В любом случае спор с Шэрон был бессмысленным, что однако, не помешало ему перерасти в отвратительную ссору, слишком откровенную, чтобы потом помириться. С тех пор отношения между нами поостыли. Время от времени мы все еще виделись и даже иногда спали вместе, однако доверие исчезало — мы больше не открывались друг другу.

Шэрон уехала внезапно, в начале лета 65-го. Она зашла ко мне — сказать, что уезжает в Миссисипи нести свою музыку в массы и помогать неграм, регистрируя их на избирательных участках (тогда их все еще называли неграми, хотя уже ясно было, что скоро из всего этого дерьма возникнет настоящая буча). Я подумал — пусть делает то, что считает нужным, и сказал, что восхищаюсь ее убежденностью и отвагой. Про себя же радовался, как идиот: скоро ее простодушие столкнется с суровой действительностью. Хотя, если не принимать в расчет эту тень злобного умысла, в душе я желал Шэрон только хорошего.

После ее отъезда я месяц слонялся как в воду опущенный, глубоко тоскуя и в то же время испытывая настоящее облегчение.
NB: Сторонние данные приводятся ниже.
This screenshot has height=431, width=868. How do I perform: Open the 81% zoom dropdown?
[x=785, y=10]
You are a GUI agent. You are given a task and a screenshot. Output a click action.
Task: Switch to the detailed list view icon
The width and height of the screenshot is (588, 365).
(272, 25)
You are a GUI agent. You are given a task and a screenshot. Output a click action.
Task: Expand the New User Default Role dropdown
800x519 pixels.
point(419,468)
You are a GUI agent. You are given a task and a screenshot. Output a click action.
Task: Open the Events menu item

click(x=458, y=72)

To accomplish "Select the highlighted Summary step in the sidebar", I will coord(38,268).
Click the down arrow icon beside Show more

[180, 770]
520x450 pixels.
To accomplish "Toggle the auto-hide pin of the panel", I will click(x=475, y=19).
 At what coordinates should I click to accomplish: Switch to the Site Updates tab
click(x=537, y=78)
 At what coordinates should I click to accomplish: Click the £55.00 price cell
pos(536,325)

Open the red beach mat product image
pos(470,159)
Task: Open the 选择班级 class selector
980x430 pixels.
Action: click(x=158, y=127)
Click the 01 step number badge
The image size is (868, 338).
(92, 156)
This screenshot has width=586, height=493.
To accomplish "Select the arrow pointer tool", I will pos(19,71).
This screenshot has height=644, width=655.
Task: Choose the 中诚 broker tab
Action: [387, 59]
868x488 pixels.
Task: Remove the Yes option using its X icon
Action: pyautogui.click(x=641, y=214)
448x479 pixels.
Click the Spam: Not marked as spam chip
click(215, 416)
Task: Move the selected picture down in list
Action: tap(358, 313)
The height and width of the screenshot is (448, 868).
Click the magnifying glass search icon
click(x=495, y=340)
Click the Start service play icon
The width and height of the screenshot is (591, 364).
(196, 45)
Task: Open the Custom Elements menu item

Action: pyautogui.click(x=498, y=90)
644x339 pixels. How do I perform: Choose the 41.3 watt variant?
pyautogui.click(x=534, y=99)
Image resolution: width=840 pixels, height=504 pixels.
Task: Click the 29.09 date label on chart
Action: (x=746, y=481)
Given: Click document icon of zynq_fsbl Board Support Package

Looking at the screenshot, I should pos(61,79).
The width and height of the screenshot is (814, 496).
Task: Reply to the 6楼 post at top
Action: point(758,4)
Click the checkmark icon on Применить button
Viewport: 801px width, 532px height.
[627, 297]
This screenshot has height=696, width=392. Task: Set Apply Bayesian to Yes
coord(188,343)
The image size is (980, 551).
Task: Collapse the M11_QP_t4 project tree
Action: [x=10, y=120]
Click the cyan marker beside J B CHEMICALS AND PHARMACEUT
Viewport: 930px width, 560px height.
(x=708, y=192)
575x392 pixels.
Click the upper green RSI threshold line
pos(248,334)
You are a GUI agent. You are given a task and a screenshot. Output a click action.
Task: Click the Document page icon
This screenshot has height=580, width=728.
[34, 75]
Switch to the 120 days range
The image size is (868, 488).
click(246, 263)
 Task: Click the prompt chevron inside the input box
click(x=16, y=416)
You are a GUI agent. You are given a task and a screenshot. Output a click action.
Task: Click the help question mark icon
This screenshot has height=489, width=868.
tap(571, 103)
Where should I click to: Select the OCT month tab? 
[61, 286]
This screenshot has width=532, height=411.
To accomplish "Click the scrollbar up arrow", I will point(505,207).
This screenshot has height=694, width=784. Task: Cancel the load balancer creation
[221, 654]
Похоже, женщины быстро оставляли меня, пускаясь в свои духовные путешествия, а я оставался разгребать последствия катастрофы.

Ну а потом уехал Верзила — в Индию. Если бы не моя сосредоточенность на собственных страданиях, я бы заметил, что ему еще хуже, чем мне. В последний вечер он попытался объяснить это нам с Джоном. В том смысле, что Верзила в самом деле заговорил: произнес настоящую речь. При его-то немногословности! Прямо превзошел себя. Однако вот ирония судьбы — всю речь можно было выразить в двух словах: дар пропал. Исчез. Верзила даже не понимал, как это вышло. Ему дано было слышать звучащую вокруг музыку, придавать ей форму своим дыханием, продувать ею наши возрождающиеся души, словом, поддерживать ее существование. Именно поддерживать, говорил Верзила, а не создавать заново. «Невозможно создать то, что уже существует», — говорил он, но по мне все это было кривляньем, красивыми словами — боль потери они не излечивали. Еще семилетним мальчишкой Верзила почувствовал свой дар и трудился в поте лица, чтобы поддерживать его на уровне, чтобы оставаться достойным: упражнялся до немоты в губах и боли в легких, слушал, прислушивался, находя отклик в душе, и снова слушал, причем ни разу не запятнал себя легкомыслием, эгоизмом или жадностью. Теперь же Верзила и думать не мог о том, чтобы поднести к губам мундштук, от которого разило скисшим молоком. А в уши ему вливался шум, да и только.